In FY23, activists sought a record allocation of Rs 1.5 lakh crore in the budget for the scheme because demand for work remained high and not everyone who got work was paid on time.
The arrears of the previous year are settled after the amount allocated in the budget arrives. Also, while the act guarantees 100 days of work to every willing rural household, employment has been provided for less than 50 days a year in the past five years.
Finance minister Nirmala Sitharaman told Parliament last month that demand for work under MNREGS declined in the current financial year.
The number of households that demanded work under the scheme was about 21.2 million in December 2022, lower than 23.2 million in April 2022, according to the NREGA dashboard maintained by the DoRD.
However, only 56 million households were provided employment from April 1 to January 9 in FY23. The average period for which employment was provided per household in FY23 was 40.68 days, the lowest in five years.
At 1.36 million, the number of households provided 100 days of work in FY23 was the lowest in a decade.
Activists working with MNREGS beneficiaries across states say the budget allocation should be at least Rs 1.5 lakh crore in FY24 if the government wants to ensure even 50 days of work to 103 million job card holding households. Besides, with pending wage and material payments topping Rs 10,000 crore, a far higher BE for MNREGS is the need of the hour, they pointed out.
Rural Housing
The Pradhan Mantri Awaas Yojana (Gramin) deals with Central assistance in providing housing for the rural poor. Its urban chapter aims to fulfil the housing needs of the poor living in the cities and towns.

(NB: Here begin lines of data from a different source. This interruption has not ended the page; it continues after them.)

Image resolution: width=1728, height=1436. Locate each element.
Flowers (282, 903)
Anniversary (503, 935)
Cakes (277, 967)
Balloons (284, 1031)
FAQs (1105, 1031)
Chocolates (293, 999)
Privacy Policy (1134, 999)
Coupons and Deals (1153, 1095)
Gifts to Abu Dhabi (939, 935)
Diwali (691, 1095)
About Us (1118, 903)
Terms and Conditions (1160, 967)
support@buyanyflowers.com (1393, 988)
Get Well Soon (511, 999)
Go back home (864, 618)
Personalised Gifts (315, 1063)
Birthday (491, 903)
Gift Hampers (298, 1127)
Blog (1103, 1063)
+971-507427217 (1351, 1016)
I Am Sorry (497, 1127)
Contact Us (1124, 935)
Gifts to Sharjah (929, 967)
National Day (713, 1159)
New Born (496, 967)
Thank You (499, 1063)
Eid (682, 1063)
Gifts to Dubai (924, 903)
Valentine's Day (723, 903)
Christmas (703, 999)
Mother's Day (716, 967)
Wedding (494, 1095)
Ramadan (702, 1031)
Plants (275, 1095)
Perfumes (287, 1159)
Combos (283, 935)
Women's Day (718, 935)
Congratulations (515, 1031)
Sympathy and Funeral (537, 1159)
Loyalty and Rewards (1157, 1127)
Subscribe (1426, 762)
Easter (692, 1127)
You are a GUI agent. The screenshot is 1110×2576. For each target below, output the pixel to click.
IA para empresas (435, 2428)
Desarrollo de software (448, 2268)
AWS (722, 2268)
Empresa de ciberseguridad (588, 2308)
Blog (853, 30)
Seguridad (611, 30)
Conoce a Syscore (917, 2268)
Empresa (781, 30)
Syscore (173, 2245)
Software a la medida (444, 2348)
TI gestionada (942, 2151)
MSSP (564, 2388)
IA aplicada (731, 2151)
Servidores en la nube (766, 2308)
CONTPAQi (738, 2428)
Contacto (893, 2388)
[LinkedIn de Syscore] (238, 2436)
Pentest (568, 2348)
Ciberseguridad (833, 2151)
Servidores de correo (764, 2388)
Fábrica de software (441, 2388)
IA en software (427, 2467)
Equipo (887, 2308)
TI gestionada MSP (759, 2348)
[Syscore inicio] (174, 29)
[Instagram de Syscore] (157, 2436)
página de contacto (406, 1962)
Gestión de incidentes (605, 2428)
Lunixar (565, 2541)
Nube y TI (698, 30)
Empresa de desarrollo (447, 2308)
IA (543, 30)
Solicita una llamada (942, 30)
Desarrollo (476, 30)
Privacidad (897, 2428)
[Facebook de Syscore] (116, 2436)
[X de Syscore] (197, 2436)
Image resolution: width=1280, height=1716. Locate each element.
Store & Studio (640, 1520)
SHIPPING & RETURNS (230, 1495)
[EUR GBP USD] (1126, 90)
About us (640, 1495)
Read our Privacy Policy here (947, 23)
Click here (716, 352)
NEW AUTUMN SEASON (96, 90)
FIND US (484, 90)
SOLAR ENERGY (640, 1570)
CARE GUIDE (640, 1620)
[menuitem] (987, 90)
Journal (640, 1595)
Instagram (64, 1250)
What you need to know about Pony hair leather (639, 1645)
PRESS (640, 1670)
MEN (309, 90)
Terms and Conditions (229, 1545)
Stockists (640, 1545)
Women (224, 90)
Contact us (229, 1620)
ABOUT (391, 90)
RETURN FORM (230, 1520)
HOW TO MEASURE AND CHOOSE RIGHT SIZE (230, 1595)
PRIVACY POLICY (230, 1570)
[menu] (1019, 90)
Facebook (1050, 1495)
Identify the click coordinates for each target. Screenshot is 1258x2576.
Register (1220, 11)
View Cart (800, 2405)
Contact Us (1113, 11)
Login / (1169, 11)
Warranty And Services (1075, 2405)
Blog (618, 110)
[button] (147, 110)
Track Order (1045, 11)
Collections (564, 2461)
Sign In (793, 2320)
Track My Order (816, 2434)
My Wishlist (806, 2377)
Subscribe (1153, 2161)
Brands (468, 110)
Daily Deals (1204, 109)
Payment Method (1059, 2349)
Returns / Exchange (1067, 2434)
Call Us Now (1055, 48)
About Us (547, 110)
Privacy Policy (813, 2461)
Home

Implementation of PMAY (G) started in 2016, with a target of constructing 30 million new rural housing units by 2022. As per the department’s latest data, about 18.23 million housing units were targeted for completion in FY23.
The PMAY (G) scheme accounts for the second-highest allocation under the DoRD. A parliamentary standing committee, which reviewed the action taken on the demand for grants made by the DoRD, has reemphasised the difference in Central assistance for housing units between rural and urban areas.
For building houses in villages, the assistance provided was Rs 1.2 lakh (Rs 1.3 lakh in hilly areas), whereas for houses in urban areas, the amount was almost double at Rs 2.5 lakh. The panel urged for parity between the two amounts.
The committee also pulled up the DoRD for missing the target of 6.4 million housing units for FY21, when only about a third of them were constructed.
“The committee apprehends that with this pace of house construction the target for ‘Housing for All by 2022,’ which is not very far, is hardly achievable,” it said in a report.
The target for building 29.5 million houses has been delayed by two years to 2024 now. The budgetary allocation for this scheme was 2 percent lower at Rs 20,000 crore in FY23, according to PRS Legislative Research.
Rural Roads
The Pradhan Mantri Gram Sadak Yojana seeks to provide all-weather roads to link habitations in rural India. PMGSY-I was started to connect places with a population of 500+ in the plains and 250+ in the North-East and Himalayan states. In selected left wing extremism blocks, habitations of 100+ people were also to be provided connectivity.
Of 646,000 km of roads and 7,523 bridges that were to be built under this programme, 20,950 km of roads and 1,974 bridges remained as of March 2022. Since 2016-17, the expenditure on this programme has been lower than the budgetary allocation each year, with the lowest spending in FY21, when it was 70 percent of the allocation.
Other issues
A shortage of technical staff at the panchayat level hampers implementation of all of DoRD’s prominent schemes. The rural employment scheme additionally suffers from delayed wage payments and widespread wage disparity.
PMGSY has had trouble with contractors winning bids at lower amounts and building substandard roads.
Under PMAY (G), apart from lower allocations compared with those for urban houses, there are also difficulties in finding land on which to build houses.